(Beginning of RECORDS TO PROCESS)
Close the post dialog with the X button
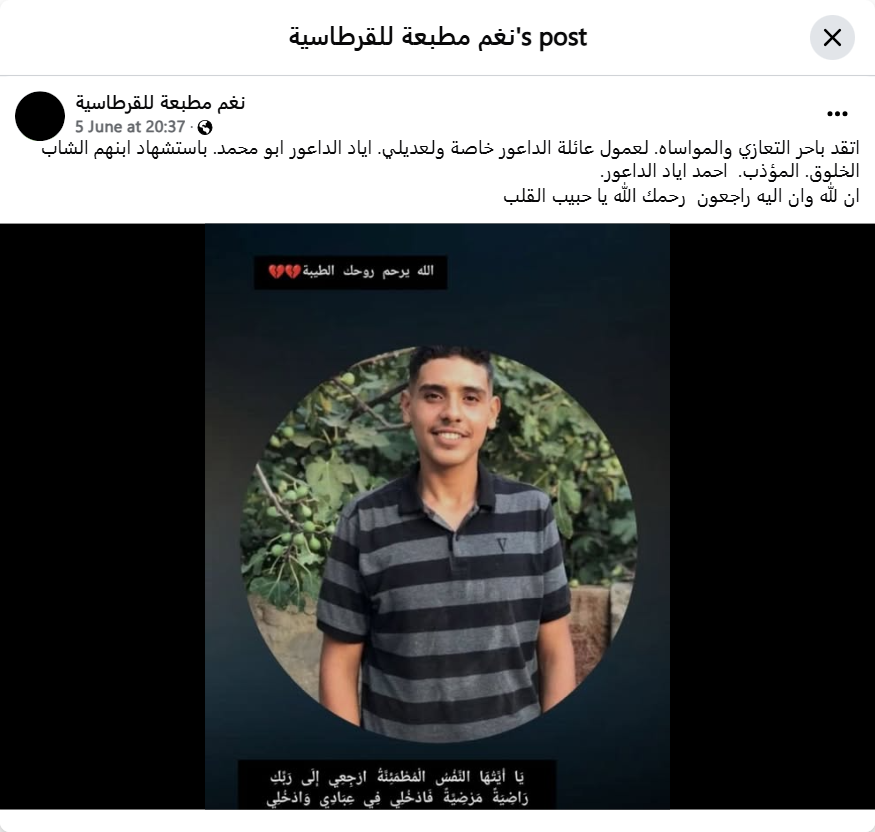 (x=832, y=38)
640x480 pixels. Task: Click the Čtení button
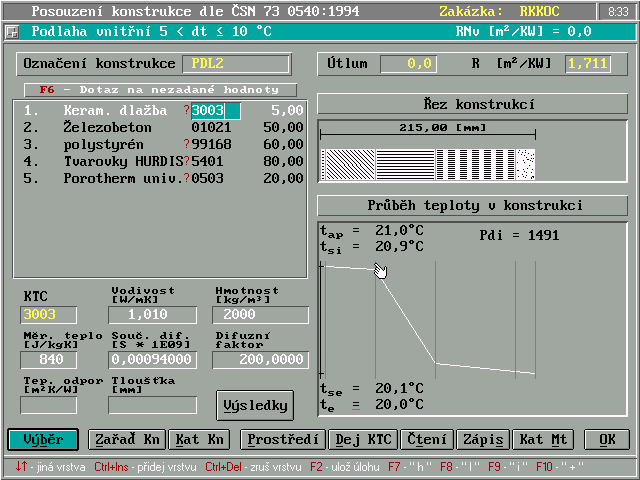click(x=426, y=439)
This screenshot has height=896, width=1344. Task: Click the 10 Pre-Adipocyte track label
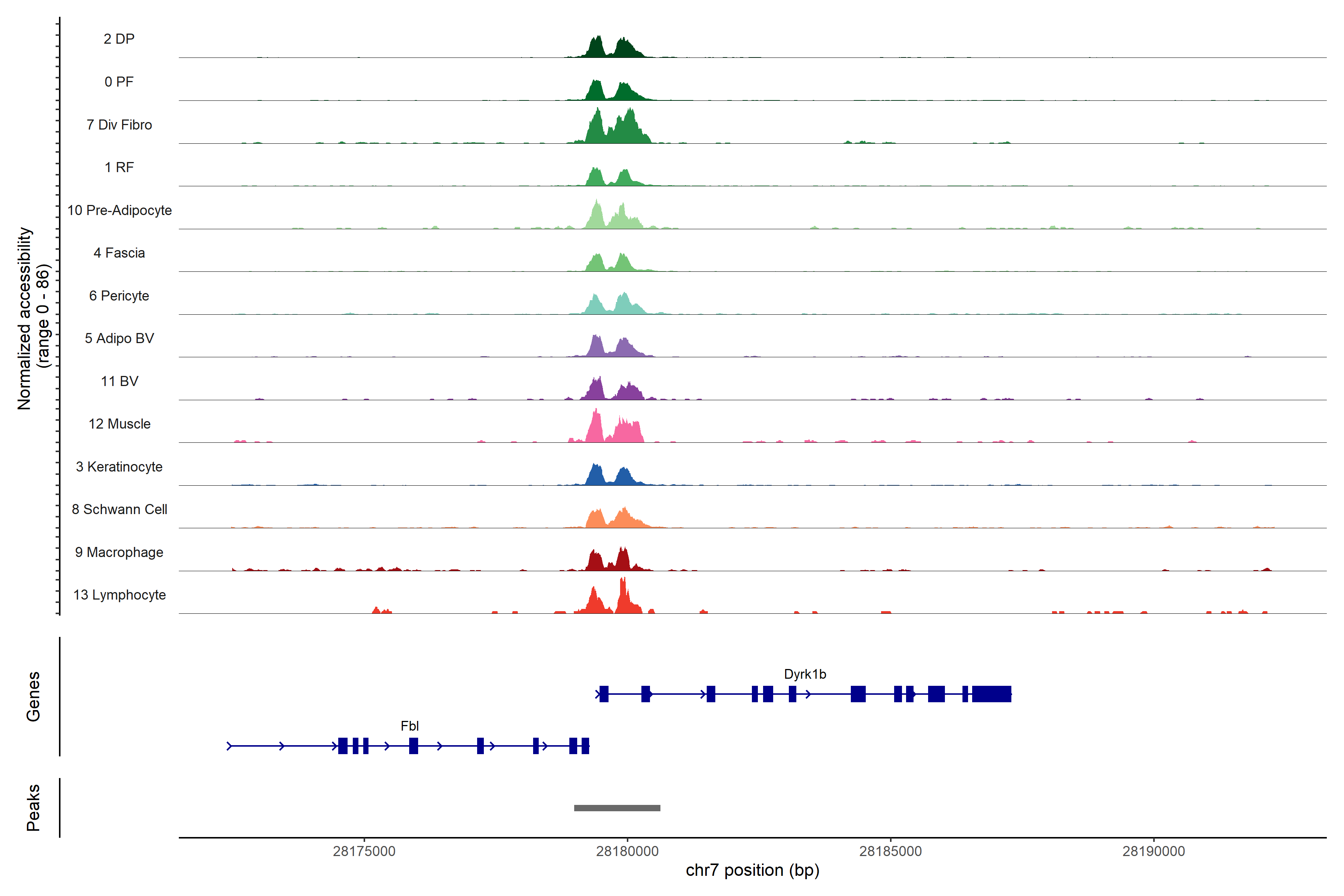(x=119, y=210)
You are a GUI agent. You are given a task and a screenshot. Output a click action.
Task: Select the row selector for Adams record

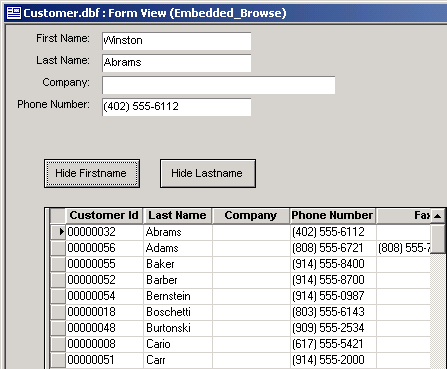[x=58, y=248]
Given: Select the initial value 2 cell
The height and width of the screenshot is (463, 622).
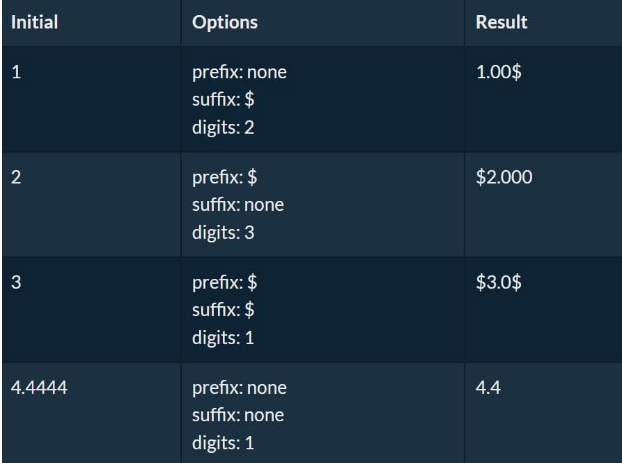Looking at the screenshot, I should (x=91, y=205).
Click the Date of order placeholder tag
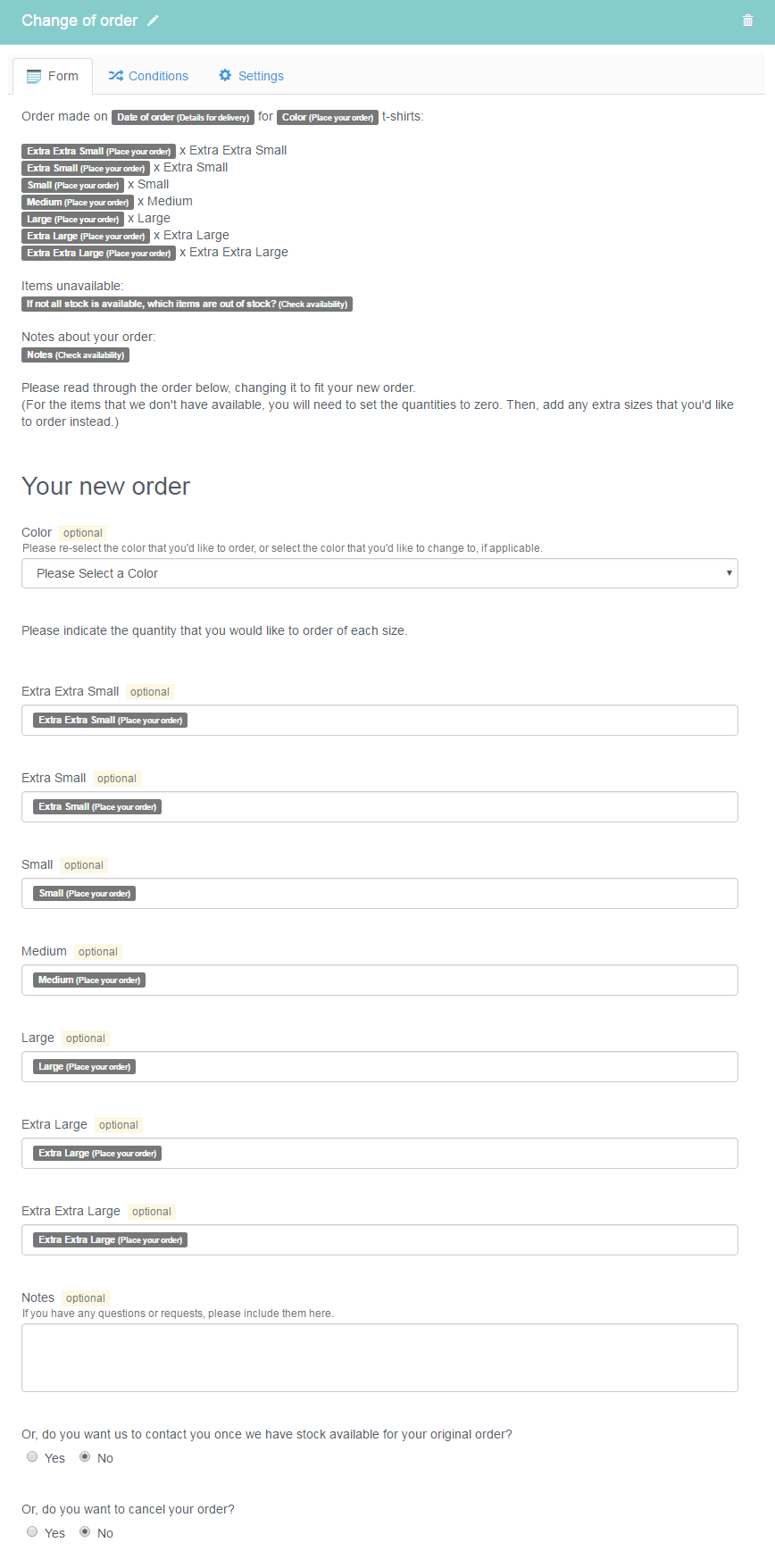This screenshot has width=775, height=1568. coord(183,117)
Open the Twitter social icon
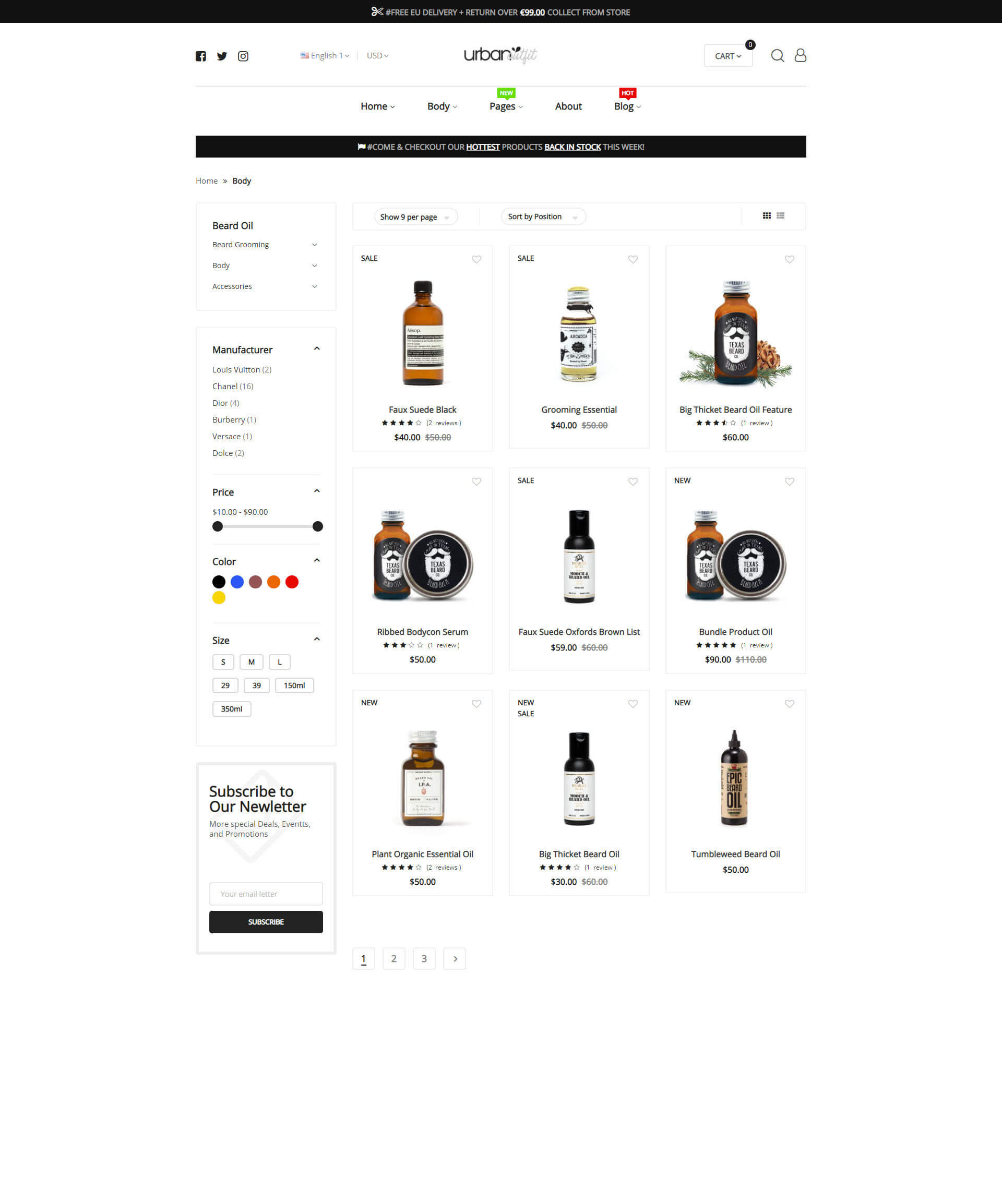1002x1204 pixels. (x=222, y=56)
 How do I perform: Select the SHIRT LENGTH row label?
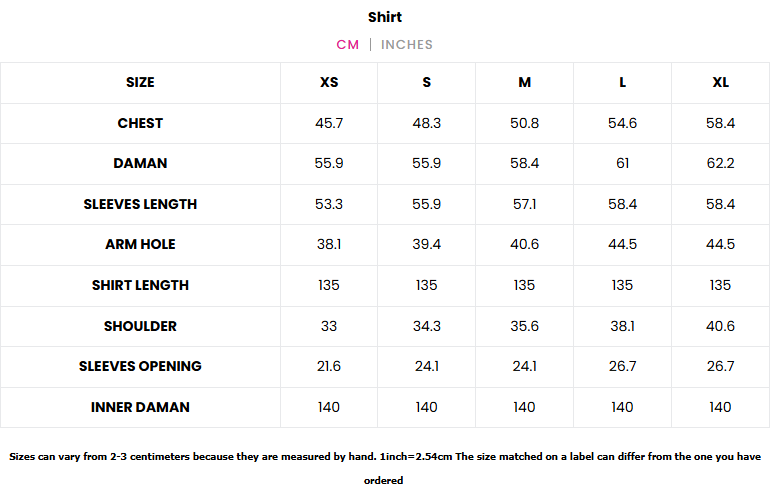[140, 285]
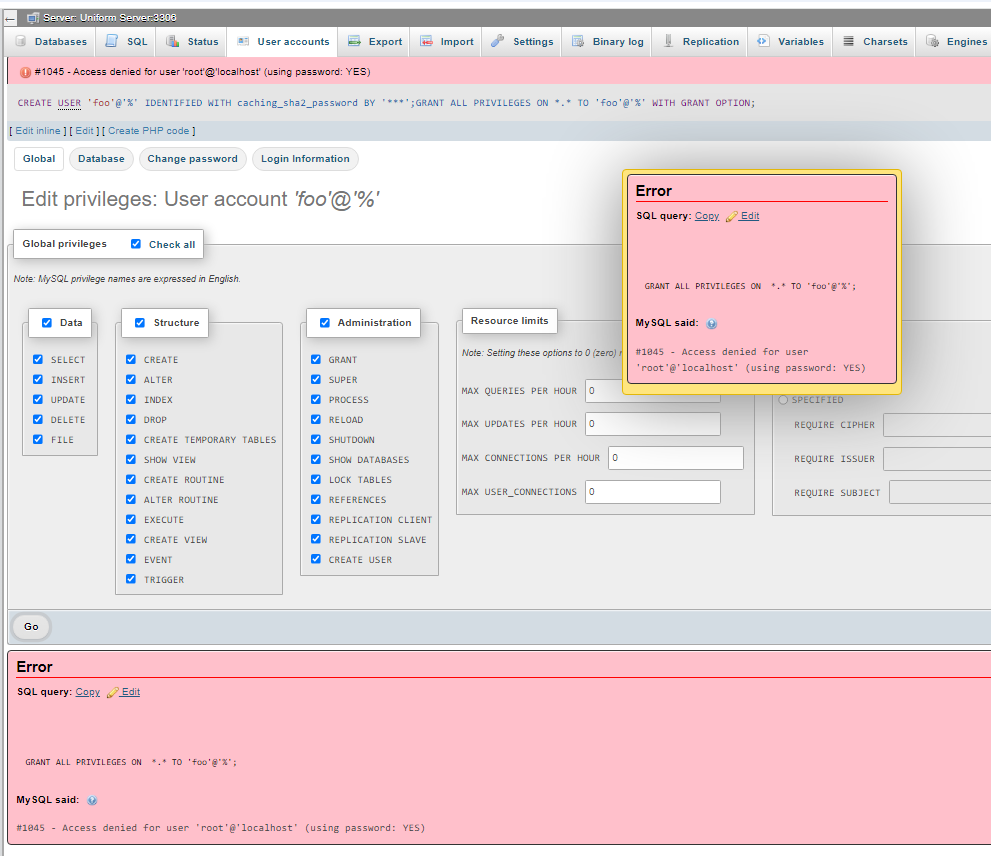The height and width of the screenshot is (856, 991).
Task: Click the Settings wrench icon
Action: pos(498,41)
(End of RECORDS TO PROCESS)
§ WORK REQUIRED
Restate the data above exactly, stripping out each image.

§ WRITTEN SOLUTION
Close the post dialog with the X button
 (x=832, y=38)
640x480 pixels. Task: Click the Čtení button
click(x=426, y=439)
This screenshot has height=896, width=1344. Task: Click the 10 Pre-Adipocyte track label
(x=119, y=210)
You are a GUI agent. You are given a task and a screenshot. Output a click action.
Task: Select the row selector for Adams record

[x=58, y=248]
Given: Select the initial value 2 cell
The height and width of the screenshot is (463, 622).
Looking at the screenshot, I should (x=91, y=205).
Click the Date of order placeholder tag
This screenshot has width=775, height=1568. coord(183,117)
Open the Twitter social icon
1002x1204 pixels. (x=222, y=56)
 How do I perform: Select the SHIRT LENGTH row label?
[140, 285]
The height and width of the screenshot is (856, 991).
Task: Click the Settings wrench icon
Action: pos(498,41)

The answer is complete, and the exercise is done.